Benjamin: It was deliberate in terms of where we are in the evolution of bringing out what I call a ‘vehicle agnostic’ strategy. Like a lot of folks, we sort of grew up on ’40 Act open-end mutual funds, and we’ve been concentrated over the past five years or so on revamping and bringing out products on that end by leveraging the core capabilities across our four asset managers at PGIM—we have Jennison [Associates], an active equity shop; QMA, which does equities on the quant side with smart beta; PGIM Fixed Income and PGIM Real Estate. Overlapping that we also pursued an international strategy and we launched roughly 15 to 20 UCITs [Undertakings for Collective Investment in Transferable Securities] during that time.

By their nature, ETFs take a little longer to develop. And with ETFs we really wanted to do it right. We didn’t feel like we were late because we weren’t going to enter the passive space. As an active shop, we believe in active management and wanted to pursue an active strategy. We went through the necessary filings to be eligible to bring out active products. We didn’t feel an undue rush to get out there because the active space is still developing and we were in the process of building our brand globally. But we think the timing for this [the PULS fund] was right.

ETFA: I see the PULS fund already has $27 million in assets. Is this the result of seeding money from you folks, or is much of this fresh investor money?

Benjamin: We actually seeded it with $25 million. The incremental assets into the fund have been modest, but we didn’t expect much in the early going and it will take more time for the flywheel to develop and to get more momentum going. But we’re excited with the interest we’ve received in terms of people recognizing it without a lot of marketing at this point.

ETFA: Why did you start with this particular ultra-short bond ETF?
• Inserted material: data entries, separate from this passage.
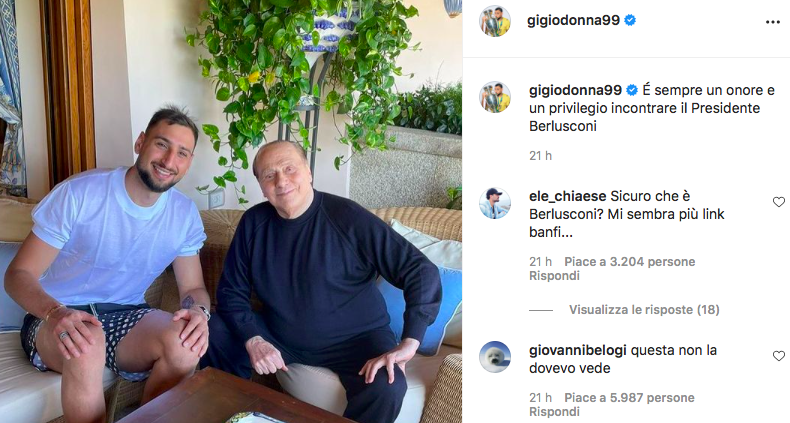Like the giovannibelogi comment with the heart
The width and height of the screenshot is (790, 423).
click(x=778, y=356)
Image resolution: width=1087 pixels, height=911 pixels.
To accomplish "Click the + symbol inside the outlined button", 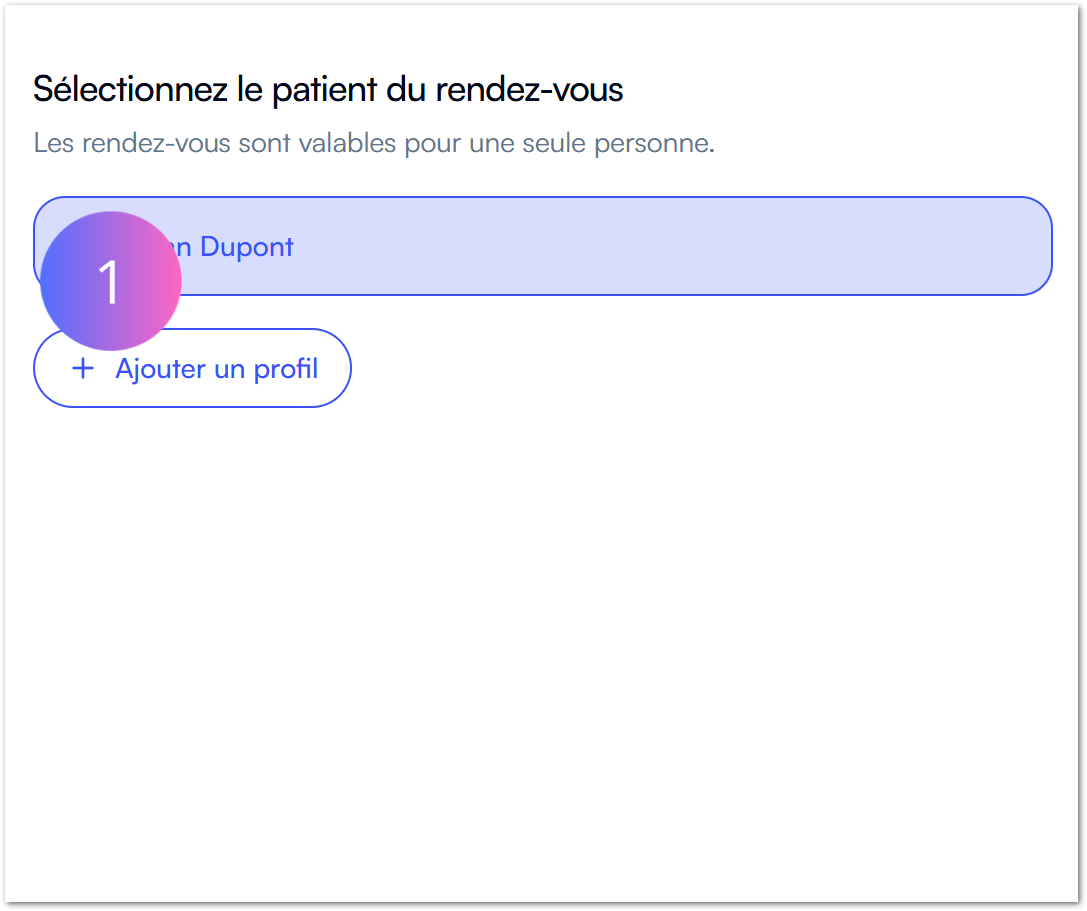I will coord(82,368).
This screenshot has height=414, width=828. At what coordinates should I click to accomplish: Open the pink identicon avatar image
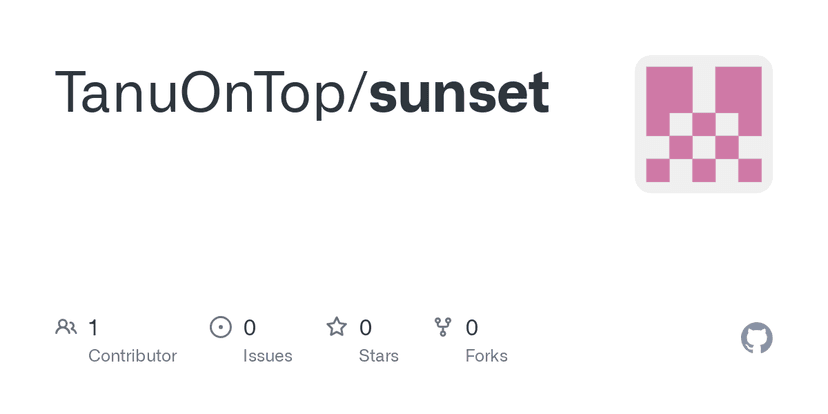(703, 124)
Benjamin: We have a ton of expertise across the spectrum that I previously mentioned, and in particular fixed income is a $700 billion-plus shop within the PGIM asset managers. While we have a good amount of short-duration strategies, we thought the ultra-short space was probably best fulfilled in an ETF vehicle because of the cost-efficiency standpoint. It comes out at 15 basis points, which is well-positioned within this category.